--- RECORDED INFORMATION Enclosed Below ---
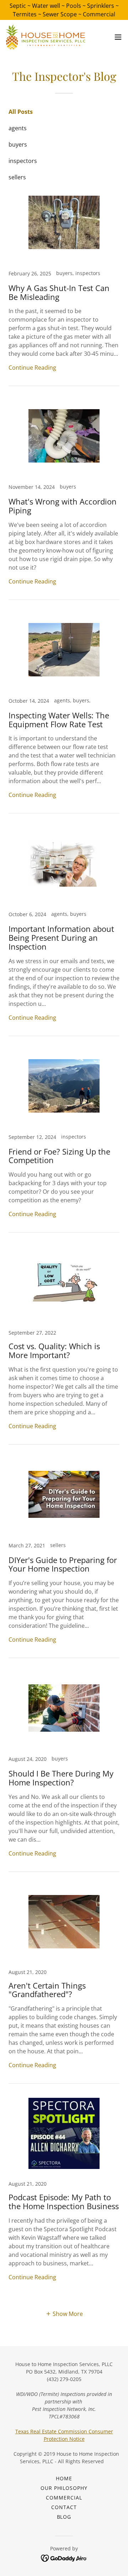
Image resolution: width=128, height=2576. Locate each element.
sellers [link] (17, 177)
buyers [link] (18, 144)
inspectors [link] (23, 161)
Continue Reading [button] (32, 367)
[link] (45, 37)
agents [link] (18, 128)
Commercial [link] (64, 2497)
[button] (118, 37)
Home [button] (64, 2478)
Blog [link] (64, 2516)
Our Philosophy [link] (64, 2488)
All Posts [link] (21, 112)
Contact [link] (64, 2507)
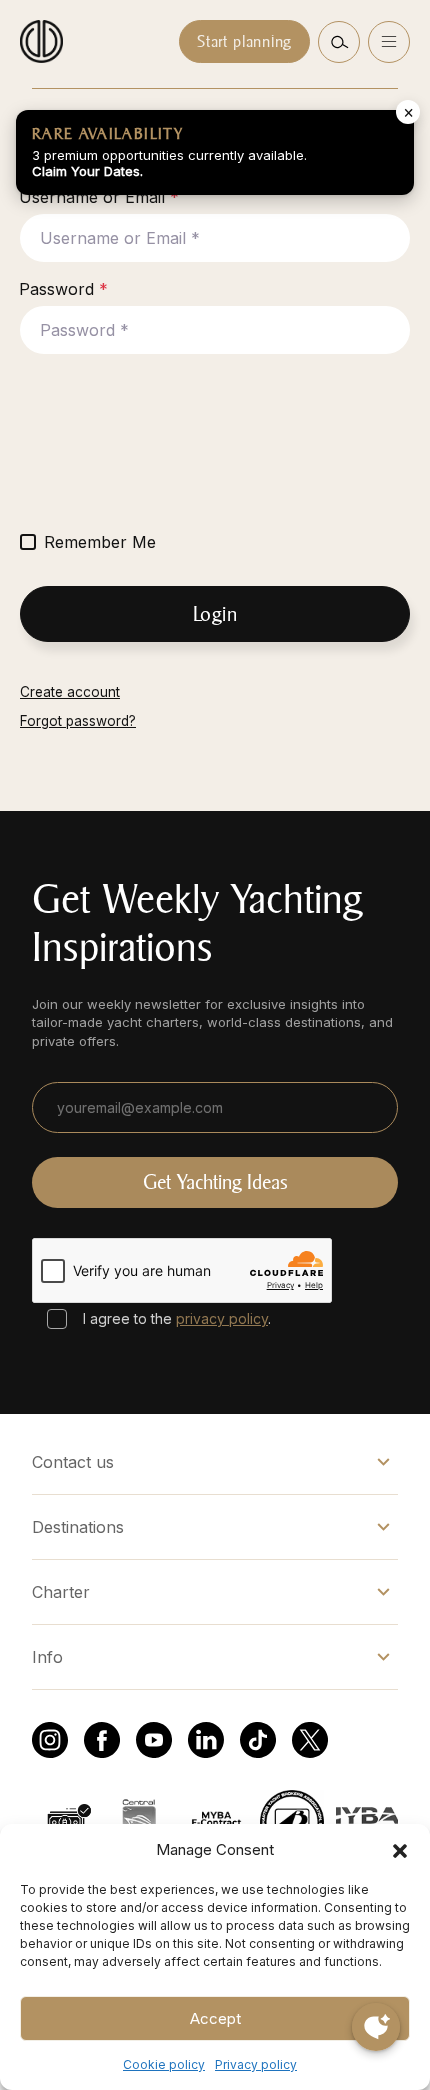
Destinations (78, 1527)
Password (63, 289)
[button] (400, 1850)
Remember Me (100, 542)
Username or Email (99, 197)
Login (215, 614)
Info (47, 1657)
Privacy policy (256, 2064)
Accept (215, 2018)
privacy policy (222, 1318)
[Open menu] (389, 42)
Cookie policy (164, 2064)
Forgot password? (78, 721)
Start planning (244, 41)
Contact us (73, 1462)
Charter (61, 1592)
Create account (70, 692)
--- End of Enclosed RECORDED INFORMATION ---
Beginning with the line that holds "Accept (215, 2018)" and ending with the last line of the data, copy each line exactly and add nothing.

Accept (215, 2018)
privacy policy (222, 1318)
[Open menu] (389, 42)
Cookie policy (164, 2064)
Forgot password? (78, 721)
Start planning (244, 41)
Contact us (73, 1462)
Charter (61, 1592)
Create account (70, 692)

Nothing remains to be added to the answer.